Das Gericht sieht im Fall des Bergisel-Unglücks die Schuld bei Stadt und Land. Eine Berufung gegen diese Entscheidung wurde angekündigt.

Wie Richter Werner Engers erklärte, stehe die Höhe der zu leistenden Kosten für die fünf Besucher, die seit der Veranstaltung Pflegefälle sind, vorerst noch nicht fest. Diese werde erst dann festgelegt, wenn das Urteil in erster Instanz rechtskräftig ist. Bisher sei noch nicht klar, ob etwa auch die Republik Österreich sowie der damals zuständige Sicherheitsdienst haften müssen.

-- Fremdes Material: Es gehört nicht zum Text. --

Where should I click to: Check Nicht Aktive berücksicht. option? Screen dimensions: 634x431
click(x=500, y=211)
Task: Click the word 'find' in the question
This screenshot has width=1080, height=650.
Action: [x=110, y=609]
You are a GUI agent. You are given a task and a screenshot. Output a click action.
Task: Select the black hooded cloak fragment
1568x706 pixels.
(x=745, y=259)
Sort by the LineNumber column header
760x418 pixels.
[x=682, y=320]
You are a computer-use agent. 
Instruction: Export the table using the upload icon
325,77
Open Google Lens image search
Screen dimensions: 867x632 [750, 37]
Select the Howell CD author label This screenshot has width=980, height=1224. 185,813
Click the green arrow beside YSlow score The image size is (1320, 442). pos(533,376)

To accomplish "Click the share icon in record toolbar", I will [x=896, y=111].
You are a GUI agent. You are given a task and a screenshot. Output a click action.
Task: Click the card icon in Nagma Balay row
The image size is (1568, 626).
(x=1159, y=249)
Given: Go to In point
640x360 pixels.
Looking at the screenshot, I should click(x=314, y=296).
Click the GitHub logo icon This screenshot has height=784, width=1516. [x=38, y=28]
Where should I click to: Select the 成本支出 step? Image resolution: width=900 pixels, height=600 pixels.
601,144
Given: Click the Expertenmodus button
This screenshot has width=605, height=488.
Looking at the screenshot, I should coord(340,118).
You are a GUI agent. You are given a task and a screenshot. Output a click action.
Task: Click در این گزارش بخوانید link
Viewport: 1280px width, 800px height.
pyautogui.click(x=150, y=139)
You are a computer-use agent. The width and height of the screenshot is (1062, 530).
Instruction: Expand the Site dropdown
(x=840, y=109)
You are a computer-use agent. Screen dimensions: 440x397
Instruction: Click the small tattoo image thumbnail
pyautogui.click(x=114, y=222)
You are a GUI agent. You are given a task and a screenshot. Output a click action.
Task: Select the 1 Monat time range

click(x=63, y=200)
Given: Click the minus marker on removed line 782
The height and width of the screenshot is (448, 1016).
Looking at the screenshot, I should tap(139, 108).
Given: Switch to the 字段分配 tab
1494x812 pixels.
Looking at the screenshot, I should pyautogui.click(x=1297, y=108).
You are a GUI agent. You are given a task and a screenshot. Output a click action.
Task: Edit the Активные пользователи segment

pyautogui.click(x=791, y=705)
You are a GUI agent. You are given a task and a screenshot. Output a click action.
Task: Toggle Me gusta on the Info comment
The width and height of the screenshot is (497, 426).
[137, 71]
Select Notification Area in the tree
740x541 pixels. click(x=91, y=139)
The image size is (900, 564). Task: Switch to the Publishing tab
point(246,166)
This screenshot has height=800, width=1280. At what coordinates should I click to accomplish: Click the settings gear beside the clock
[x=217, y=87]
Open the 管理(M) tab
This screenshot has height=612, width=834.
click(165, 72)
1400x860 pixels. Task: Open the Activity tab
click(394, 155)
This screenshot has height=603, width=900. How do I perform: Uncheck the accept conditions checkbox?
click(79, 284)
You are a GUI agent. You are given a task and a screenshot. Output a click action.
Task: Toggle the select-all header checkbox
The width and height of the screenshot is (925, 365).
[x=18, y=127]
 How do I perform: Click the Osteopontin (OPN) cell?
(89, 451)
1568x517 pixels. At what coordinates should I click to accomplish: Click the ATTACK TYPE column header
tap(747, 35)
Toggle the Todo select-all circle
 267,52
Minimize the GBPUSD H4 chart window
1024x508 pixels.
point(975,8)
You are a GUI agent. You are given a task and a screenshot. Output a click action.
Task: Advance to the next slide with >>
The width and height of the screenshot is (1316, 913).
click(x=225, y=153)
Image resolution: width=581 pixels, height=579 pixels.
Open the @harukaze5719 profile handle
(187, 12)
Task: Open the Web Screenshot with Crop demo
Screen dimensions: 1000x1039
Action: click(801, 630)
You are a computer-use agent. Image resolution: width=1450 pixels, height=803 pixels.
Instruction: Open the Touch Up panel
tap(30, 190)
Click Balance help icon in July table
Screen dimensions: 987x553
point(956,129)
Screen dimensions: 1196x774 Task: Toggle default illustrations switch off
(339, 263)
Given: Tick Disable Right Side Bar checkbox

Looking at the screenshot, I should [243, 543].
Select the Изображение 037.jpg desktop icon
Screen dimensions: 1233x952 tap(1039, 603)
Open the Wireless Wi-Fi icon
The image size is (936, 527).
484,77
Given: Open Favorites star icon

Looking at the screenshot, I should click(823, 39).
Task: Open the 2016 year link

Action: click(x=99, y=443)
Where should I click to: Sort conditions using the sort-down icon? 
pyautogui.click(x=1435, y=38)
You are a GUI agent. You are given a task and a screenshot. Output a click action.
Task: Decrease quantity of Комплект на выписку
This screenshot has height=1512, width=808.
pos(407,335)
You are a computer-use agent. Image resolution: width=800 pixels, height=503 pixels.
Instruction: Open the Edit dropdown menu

Angestrengt wurde diese Musterklage (eine weitere läuft bereits seit Sommer 2001) von den Vertretern der mittlerweile 19-jährigen Judith S. aus dem Bezirk Innsbruck-Land. Die junge Frau ist seit dem Unglück ein Pflegefall. Sie war am 4. Dezember 1999, genauso wie weitere Teilnehmer, von den abströmenden Menschenmassen nahezu erdrückt worden. Fünf Besucher erlagen in der Folge ihren schweren Verletzungen. Judiths Mutter war bei dem Prozess anwesend und verfolgte den Verlauf des Prozesses unter Tränen.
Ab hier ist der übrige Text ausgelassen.